A região criou um incentivo para pessoas que transferirem sua residência fiscal para a Sicília e cumprirem determinadas condições. O mecanismo prevê o reembolso de 50% do IRPEF pago, podendo chegar a 60% para quem se mudar para municípios com menos de 5 mil habitantes. O benefício pode ser concedido por três anos, com limite máximo de 100 mil euros por ano.
A ideia é combater um problema conhecido da ilha: o esvaziamento demográfico de muitas pequenas cidades. Em vez de simplesmente oferecer uma redução de impostos, a Sicília aposta em um incentivo ligado à mudança efetiva de vida: quem chega precisa também investir em uma propriedade na região.
A medida é destinada a pessoas que vivem no exterior e transferem sua residência para a Itália, estabelecendo também o domicílio fiscal na Sicília. É necessário comprar um imóvel na região em até 12 meses depois da mudança ou realizar obras, que não podem ser apenas de manutenção ordinária, em uma propriedade já existente. A residência e o domicílio fiscal precisam ser mantidos durante o período previsto pela legislação.
O benefício contempla rendimentos tributados na Itália, incluindo determinadas rendas provenientes de trabalho e pensões. Para quem se instala em uma cidade siciliana com menos de 5 mil habitantes e compra um imóvel, a devolução sobe para 60%.
Há, portanto, uma diferença importante em relação a uma simples redução de imposto: primeiro o novo residente paga o IRPEF e depois solicita o reembolso, apresentando a documentação exigida à administração regional. O decreto regulamentador estabelece inclusive que o pedido deve ser acompanhado da declaração de renda, do comprovante de pagamento do imposto e dos documentos relativos à aquisição ou às obras no imóvel.
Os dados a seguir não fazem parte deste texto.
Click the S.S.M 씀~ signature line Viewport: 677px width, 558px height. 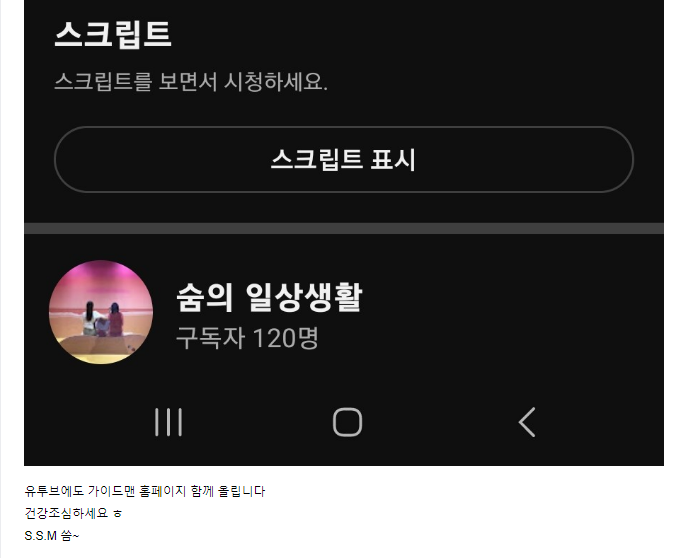tap(52, 536)
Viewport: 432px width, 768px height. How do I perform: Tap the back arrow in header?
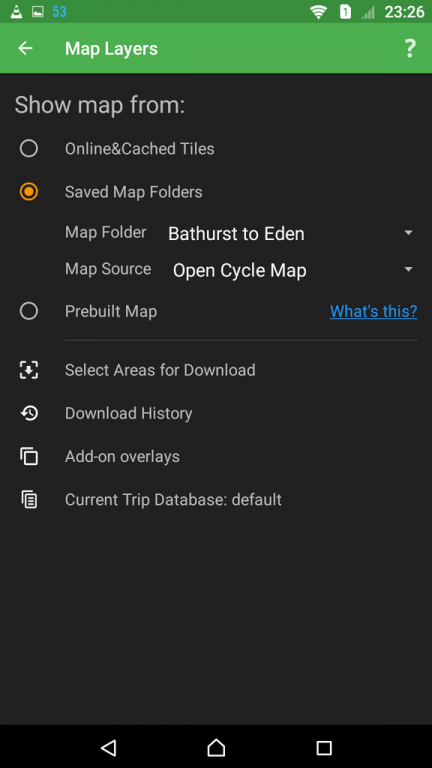coord(25,48)
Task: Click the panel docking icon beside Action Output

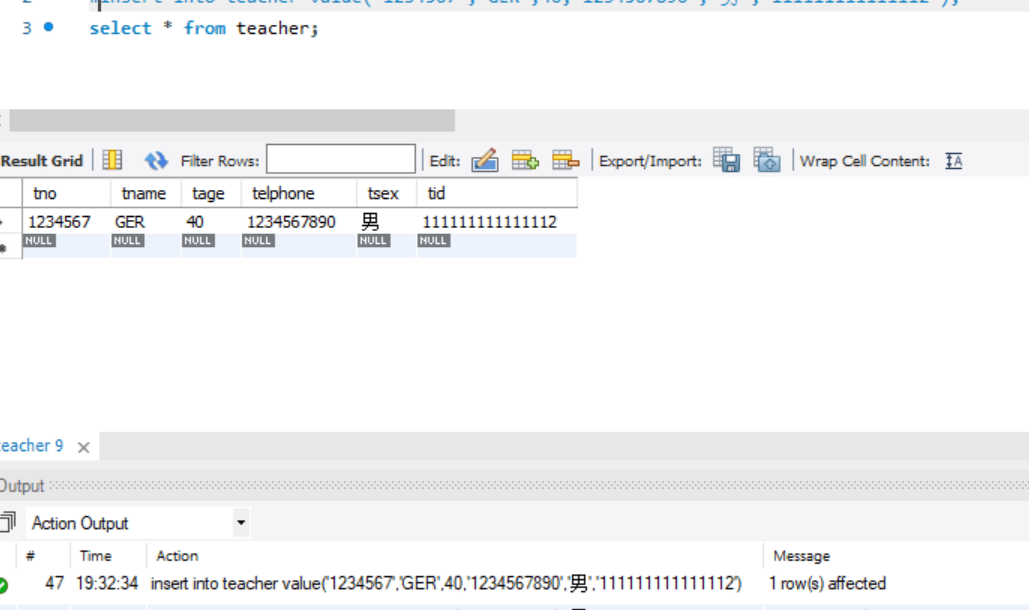Action: click(x=7, y=523)
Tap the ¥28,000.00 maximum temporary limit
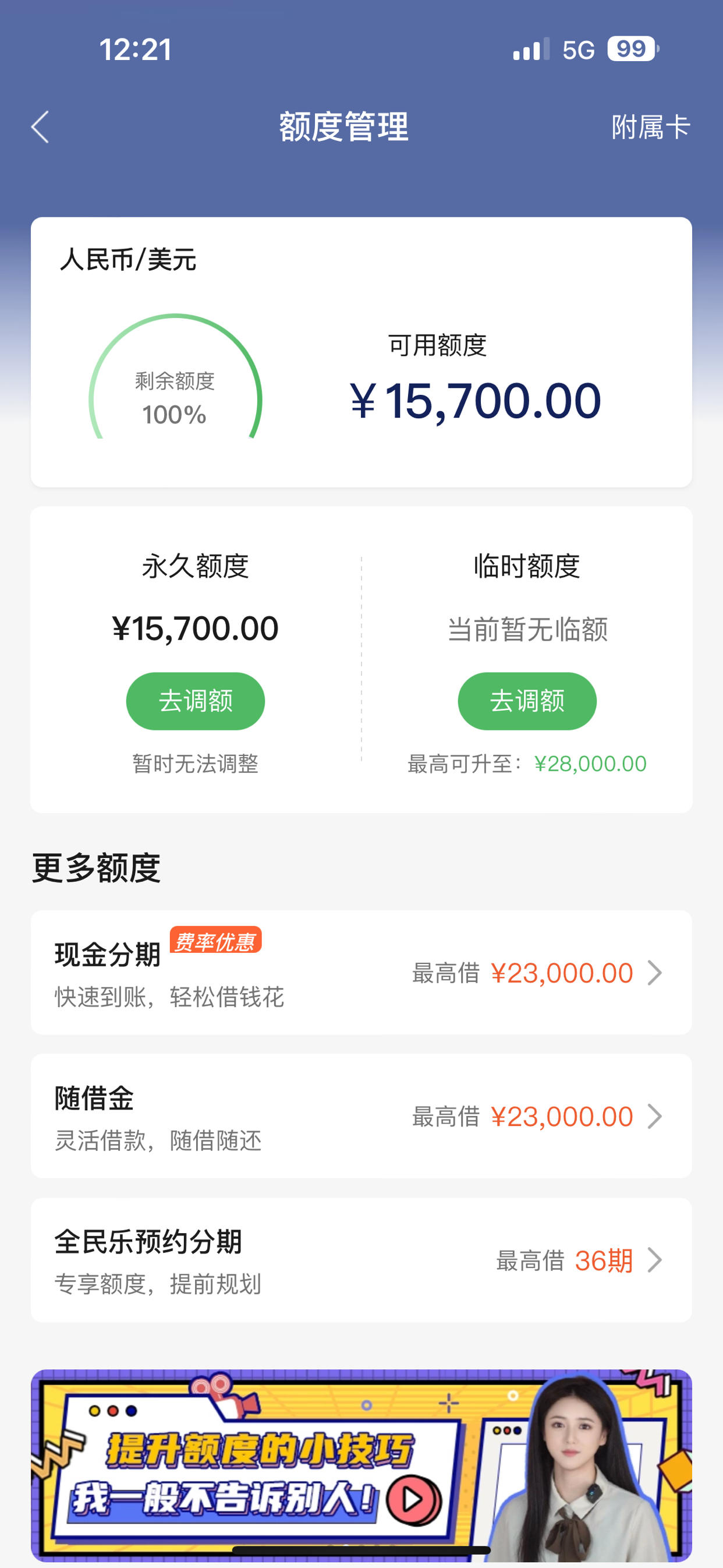Image resolution: width=723 pixels, height=1568 pixels. (x=590, y=763)
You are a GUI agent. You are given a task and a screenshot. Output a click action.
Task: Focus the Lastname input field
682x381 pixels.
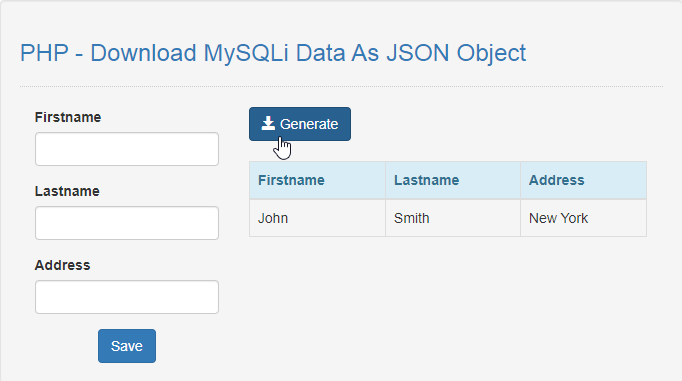click(127, 223)
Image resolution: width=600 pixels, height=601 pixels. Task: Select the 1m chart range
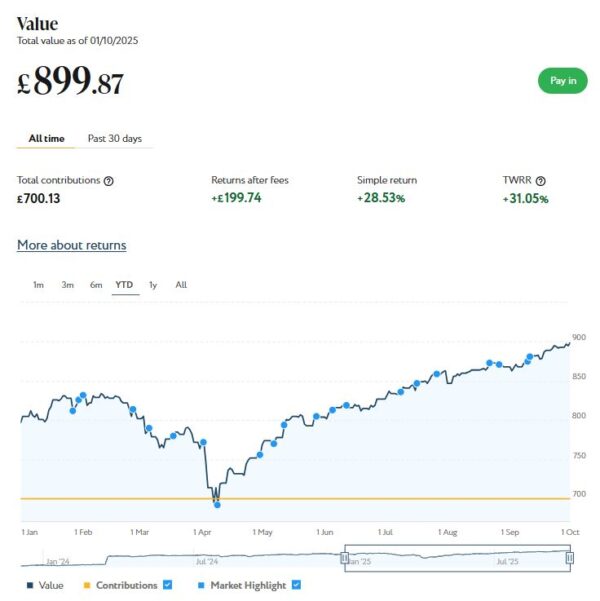click(x=38, y=285)
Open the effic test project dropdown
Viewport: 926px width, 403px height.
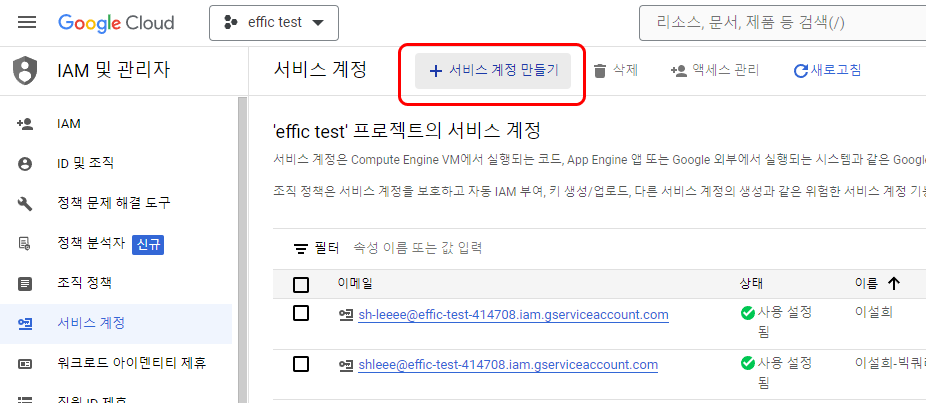pyautogui.click(x=274, y=23)
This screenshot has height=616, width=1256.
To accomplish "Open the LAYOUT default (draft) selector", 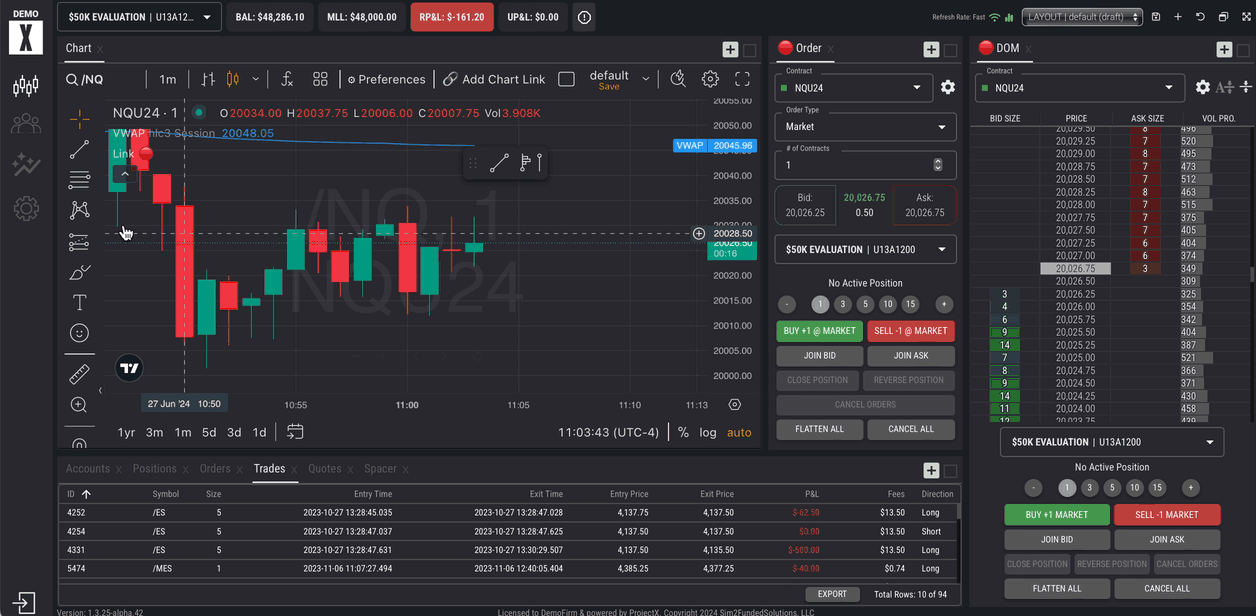I will pos(1084,17).
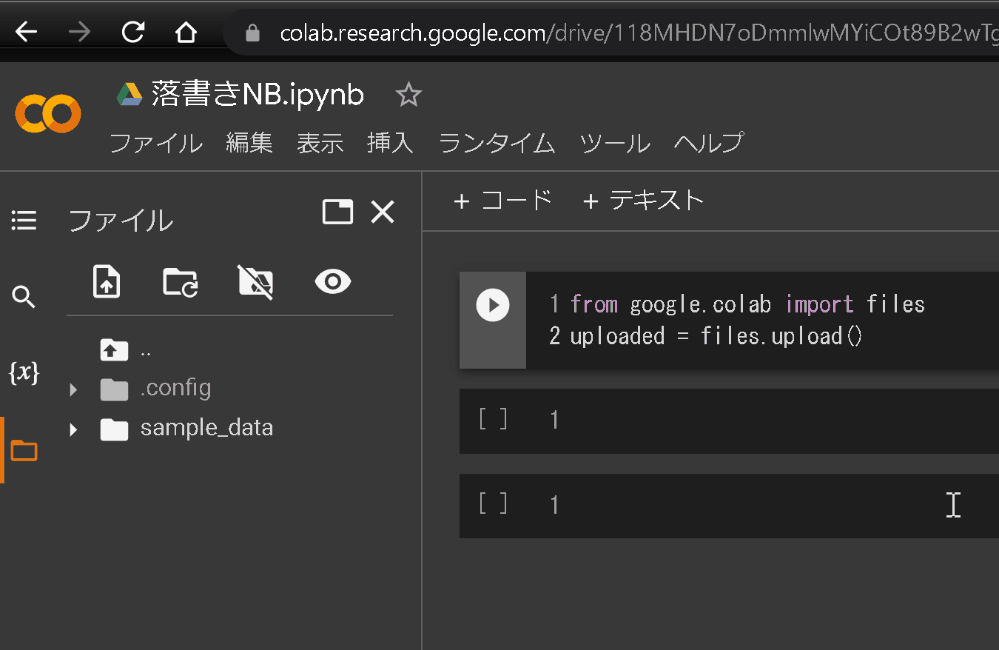Insert a text cell with +テキスト
Screen dimensions: 999x650
pyautogui.click(x=643, y=200)
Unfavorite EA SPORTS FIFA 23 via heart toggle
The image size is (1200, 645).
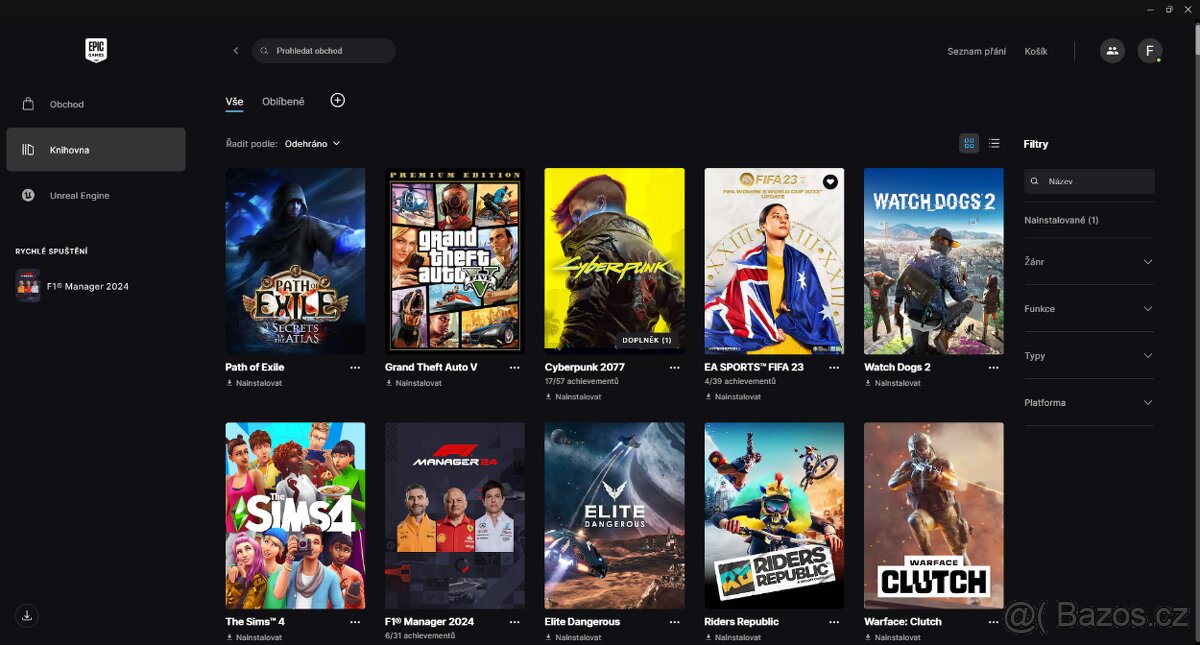(x=829, y=182)
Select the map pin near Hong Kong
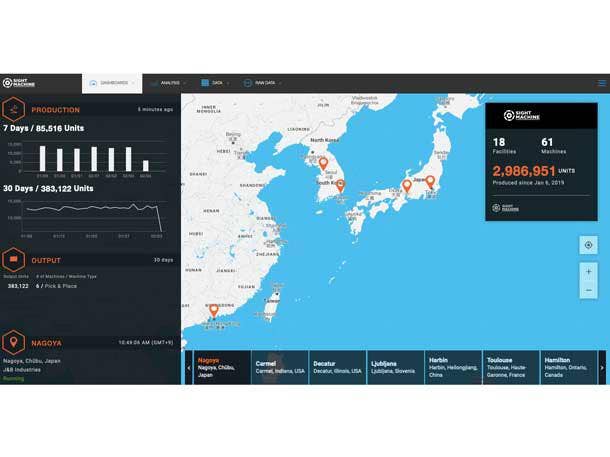Screen dimensions: 610x457 coord(213,310)
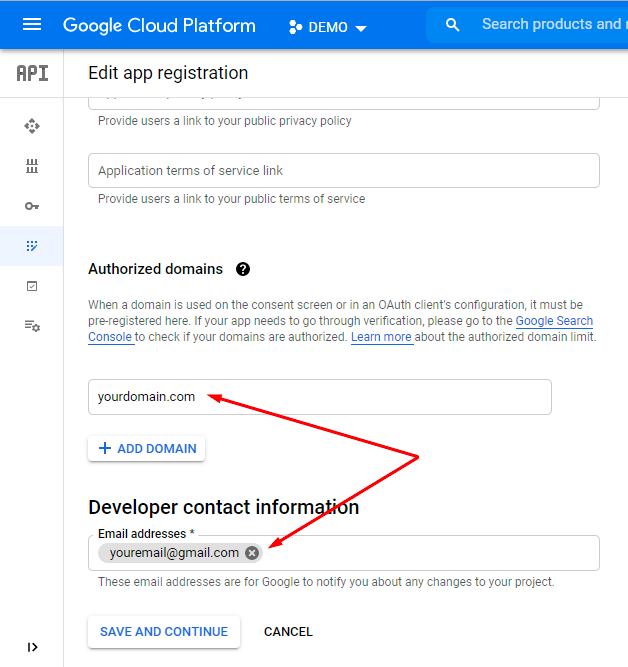
Task: Open the Page usage agreements sidebar icon
Action: point(32,326)

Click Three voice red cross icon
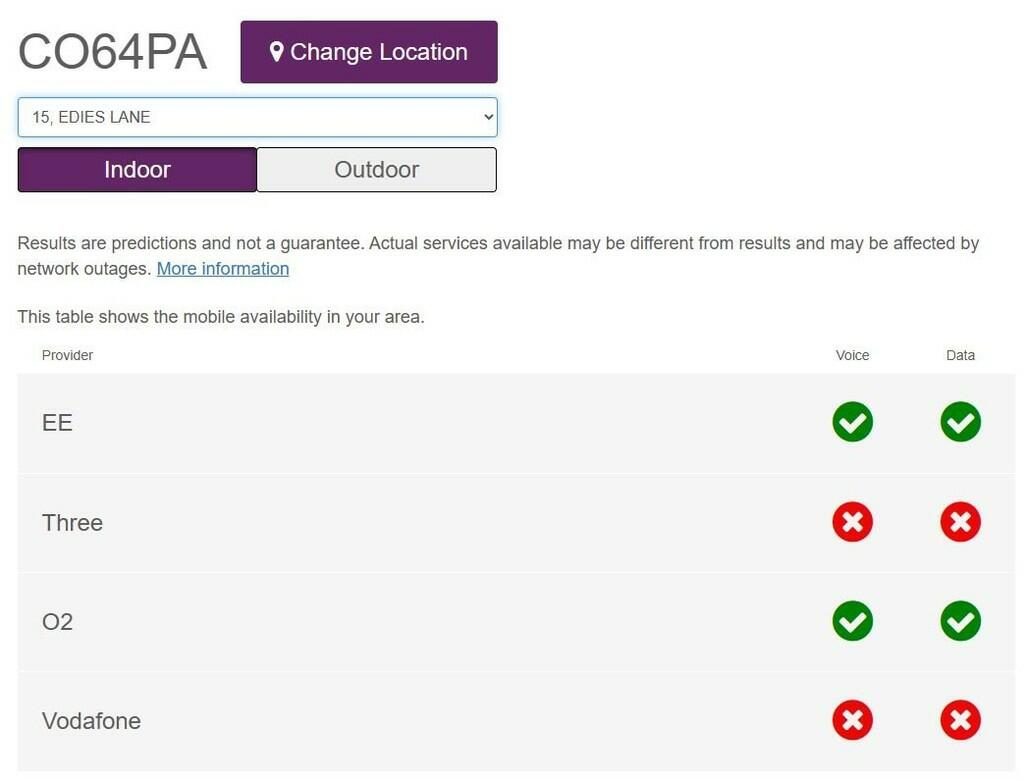tap(852, 522)
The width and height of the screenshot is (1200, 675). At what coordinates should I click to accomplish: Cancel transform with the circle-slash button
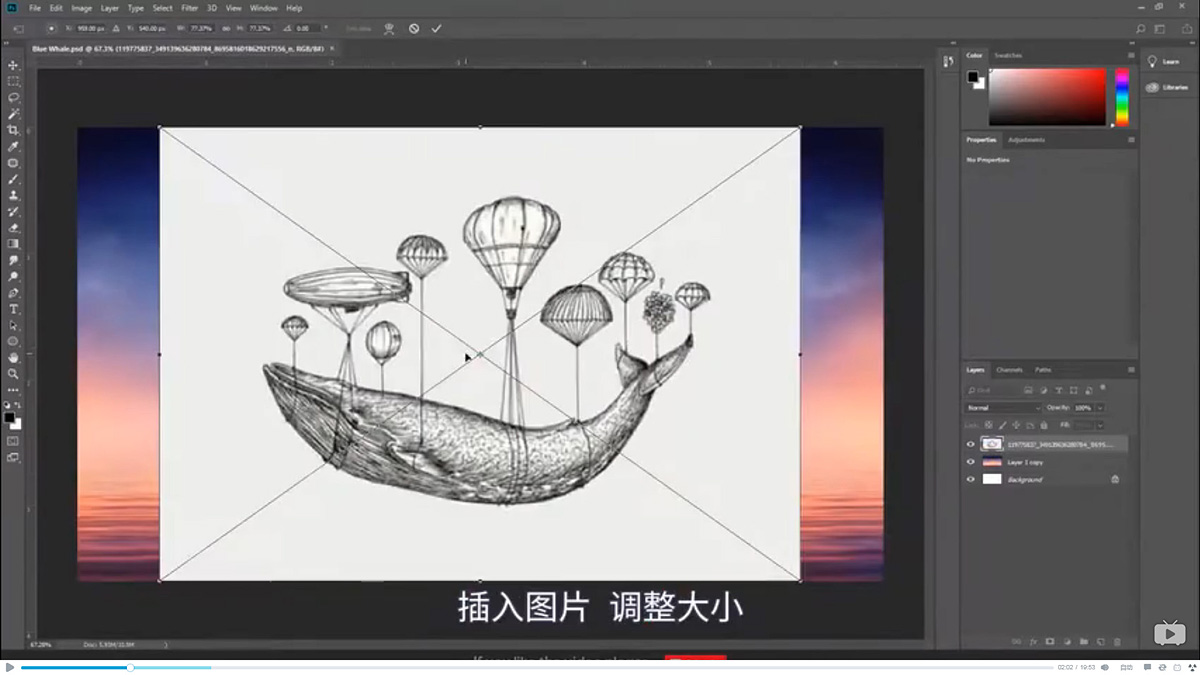(413, 28)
Para quem olha de fora, talvez a parte mais interessante da iniciativa esteja justamente nos municípios pequenos. A Sicília possui centenas de localidades históricas onde casas e imóveis podem custar muito menos do que nas grandes cidades italianas ou em destinos turísticos mais conhecidos.
O incentivo combina, assim, política fiscal, mercado imobiliário e tentativa de repovoamento. A região quer atrair trabalhadores, empreendedores, aposentados e famílias que estejam dispostos não apenas a passar alguns meses na ilha, mas a efetivamente viver nela.
A estratégia também se encaixa em uma tendência europeia de utilizar vantagens fiscais para atrair novos residentes internacionais. Itália, Portugal e Espanha já experimentaram diferentes modelos para estimular a chegada de estrangeiros, embora essas políticas também tenham provocado debates sobre seus efeitos no mercado imobiliário e nos serviços públicos.
No caso siciliano, o objetivo declarado é justamente fazer com que a chegada de novos contribuintes compense o custo do incentivo por meio de maior arrecadação e atividade econômica.
Para um brasileiro interessado em viver na Itália, a proposta pode parecer especialmente atraente, mas não significa simplesmente mudar para a Sicília e pagar metade dos impostos. É preciso cumprir os requisitos de residência, domicílio fiscal e aquisição ou recuperação de um imóvel, além de observar as regras tributárias italianas e brasileiras aplicáveis à mudança de residência fiscal.
A Sicília, por sua vez, oferece algo que vai além da vantagem financeira: cidades históricas, uma das maiores concentrações de patrimônio arqueológico do Mediterrâneo, praias, gastronomia e um custo de vida que, fora dos principais destinos turísticos, pode ser significativamente diferente daquele encontrado em Milão ou Roma.
É justamente aí que está a aposta da região: transformar o desejo de viver na Itália em uma mudança permanente para lugares que hoje enfrentam o problema oposto — não falta de visitantes, mas falta de moradores.
A medida vale para transferências de residência realizadas entre 2026 e 2028, dentro das condições estabelecidas pela legislação regional.